The general rule I have when I recommend iPads:

  • Your job is a mix of production and consumption. iPad is great for marking up PDFs, blowing through emails, light Word usage
  • You have an adaptable workflow. If you need something “Photoshop or Illustrator-like” the Affinity suite is good. On the other hand, if it relies on brushes or actions, or you truly need a native PSD, Affinity isn’t going to work.
  • Similar to the previous point, but the more you control the flow of what you do from start to finish. My day job as an Analyst has some very specific Word and Windows workflows. On the other hand, if I was a consultant creating the same deliverable, I could use iPad Word, OmniGraffle, and create a PDF for the client. If I do podcast production and I edit solo, I can use Ferrite. On the other hand, if I collaborate on edits, I might have to use Logic.

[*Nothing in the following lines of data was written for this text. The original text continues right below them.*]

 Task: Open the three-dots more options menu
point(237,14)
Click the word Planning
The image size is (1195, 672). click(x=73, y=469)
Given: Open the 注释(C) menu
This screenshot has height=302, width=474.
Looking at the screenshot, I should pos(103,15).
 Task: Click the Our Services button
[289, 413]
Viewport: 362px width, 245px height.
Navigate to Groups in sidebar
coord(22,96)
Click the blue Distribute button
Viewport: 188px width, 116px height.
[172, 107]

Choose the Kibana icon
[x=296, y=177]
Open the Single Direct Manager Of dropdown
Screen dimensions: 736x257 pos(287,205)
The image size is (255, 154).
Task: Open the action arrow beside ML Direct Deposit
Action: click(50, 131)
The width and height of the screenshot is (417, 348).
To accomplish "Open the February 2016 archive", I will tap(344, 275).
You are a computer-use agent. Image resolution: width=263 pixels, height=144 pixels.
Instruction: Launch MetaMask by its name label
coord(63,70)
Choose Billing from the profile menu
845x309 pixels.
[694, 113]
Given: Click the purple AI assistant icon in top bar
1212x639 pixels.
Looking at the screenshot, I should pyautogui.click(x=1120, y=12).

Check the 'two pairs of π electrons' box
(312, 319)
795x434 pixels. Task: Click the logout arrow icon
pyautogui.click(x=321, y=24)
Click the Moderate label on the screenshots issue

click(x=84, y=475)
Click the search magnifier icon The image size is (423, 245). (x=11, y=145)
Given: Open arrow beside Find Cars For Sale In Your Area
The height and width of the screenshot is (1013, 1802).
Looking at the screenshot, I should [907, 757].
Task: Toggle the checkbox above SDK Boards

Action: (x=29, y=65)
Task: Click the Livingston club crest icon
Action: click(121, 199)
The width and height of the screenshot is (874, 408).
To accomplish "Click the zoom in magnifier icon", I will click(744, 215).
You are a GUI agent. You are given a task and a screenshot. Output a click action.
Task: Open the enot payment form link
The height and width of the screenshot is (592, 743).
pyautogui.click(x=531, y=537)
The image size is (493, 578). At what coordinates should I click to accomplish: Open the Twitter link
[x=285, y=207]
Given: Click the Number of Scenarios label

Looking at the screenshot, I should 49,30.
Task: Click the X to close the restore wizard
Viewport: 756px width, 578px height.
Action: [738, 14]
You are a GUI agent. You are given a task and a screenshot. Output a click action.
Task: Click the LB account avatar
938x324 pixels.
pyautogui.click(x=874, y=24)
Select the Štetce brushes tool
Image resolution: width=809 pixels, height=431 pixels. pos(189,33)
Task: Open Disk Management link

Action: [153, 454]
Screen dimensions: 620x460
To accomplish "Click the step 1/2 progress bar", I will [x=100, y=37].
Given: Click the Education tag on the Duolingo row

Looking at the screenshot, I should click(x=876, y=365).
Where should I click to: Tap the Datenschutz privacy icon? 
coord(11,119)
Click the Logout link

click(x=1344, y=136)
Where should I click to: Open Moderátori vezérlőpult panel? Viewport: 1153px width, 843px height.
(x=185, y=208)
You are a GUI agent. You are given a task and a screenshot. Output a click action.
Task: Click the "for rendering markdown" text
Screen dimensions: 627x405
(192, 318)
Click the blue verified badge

For me, if I take away access to Unix tools for security analysis, and didn’t need to play games when I’m not at my desk, I could go iPad-only remote.

Frasier went back to the Mac, so that didn’t really age well.

These discussions seem to have two themes: The iPad is an amazing tool and everyone’s job can be done on it; and the iPad is a toy. Mud then starts slinging on the definition of Pro work, real work, and edge cases. The problem with edge cases is, when it’s what you rely on, it’s not an edge case for you.

This statement doesn’t become true just because you keep repeating it over and over again, without providing any evidence to support your claim.

Yes, there are lots of casual users for whom an iPad would be perfect. There are also lots of professional users who would prefer an iPad over a desktop machine. And there are lots of professional users would would prefer a laptop, or a desktop machine. Everyone’s use case is different. I still have no idea why you’re trying to artificially limit the market to “two types of users”.

Because that abstraction is useful, and essentially correct.

Yeah, I’m not sure why anyone needs to define the iPad for other people. Saying “The iPad is only a laptop replacement for two specific types of users” is just as invalid as saying, “The iPad can do anything you need to do on your laptop or desktop computers.”

People who can do their work on an iPad probably already know about that as an option, and people who need a laptop or desktop have already ruled out iPad use. No one is going to read, “Oh, my iPad isn’t a valid laptop replacement?? Time to throw it away!”